Evaluation of incidental testicular dose with thermoluminescence dosimetry during prostate radiotherapy


      The aim of this study was to investigate incidental testicular doses during intensity modulated radiation therapy (IMRT) in patients treated with prostate radiotherapy only (PORT) and whole pelvis radiotherapy (WPRT). A total of 34 prostate cancer patients with intermediate and high risk were included in this prospective study. Each patient in the intermediate risk group received a total of 78 Gy in 39 fractions for prostate and seminal vesicles.
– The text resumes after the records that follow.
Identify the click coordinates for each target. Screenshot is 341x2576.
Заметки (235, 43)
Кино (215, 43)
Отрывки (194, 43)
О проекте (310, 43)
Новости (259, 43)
In patients in the high risk group, 2 Gy daily fraction dose for pelvic lymphatics was given to 50 Gy, and then 78 Gy was given to prostate and seminal vesicles volumes. Treatment plans were created for all patients using the IMRT technique with 6MV. Testicular doses were measured for WPRT and PORT by thermoluminescence dosimetry (TLD) detectors placed on testis surface. Testicular doses measured for WPRT and PORT were compared. The isocenter to testicular distance for WPRT and PORT was 16.83-cm (13.20 to 18.80-cm) and 11.15 cm (9.10 to 13.00-cm), respectively. The mean testicular dose measurements of TPS and TLD per fraction during PORT were 2.41 cGy (1.95 to 3.60 cGy) and 3.70 cGy (2.80 to 5.10 cGy), respectively (p = 0.00). In WPRT irradiation, mean testicular dose values of TPS and TLD per fraction were measured as 3.85 cGy (2.00 to 5.70 cGy) and 5.85 cGy (4.25 to 7.55 cGy), respectively (p = 0.00). The cumulative mean scattered dose for PORT irradiation of 78 Gy in 39 fractions was 144.30 cGy. The mean cumulative dose received by the testis for the high-risk prostate patient was 228.15 cGy. There was a significant difference in testicular dose between WPRT and PORT irradiation. Testicular doses decreased significantly with increasing isocenter-testis distance. Incidental testicular dose during prostate radiotherapy can be significantly detrimental to spermatogenesis. Therefore, the testicles should be contoured as an organ at risk for the estimation of absorbed doses. The use of in vivo dosimetry is recommended for accurate measurement of testicular dose in radiotherapy of prostate cancer for men desiring continued fertility.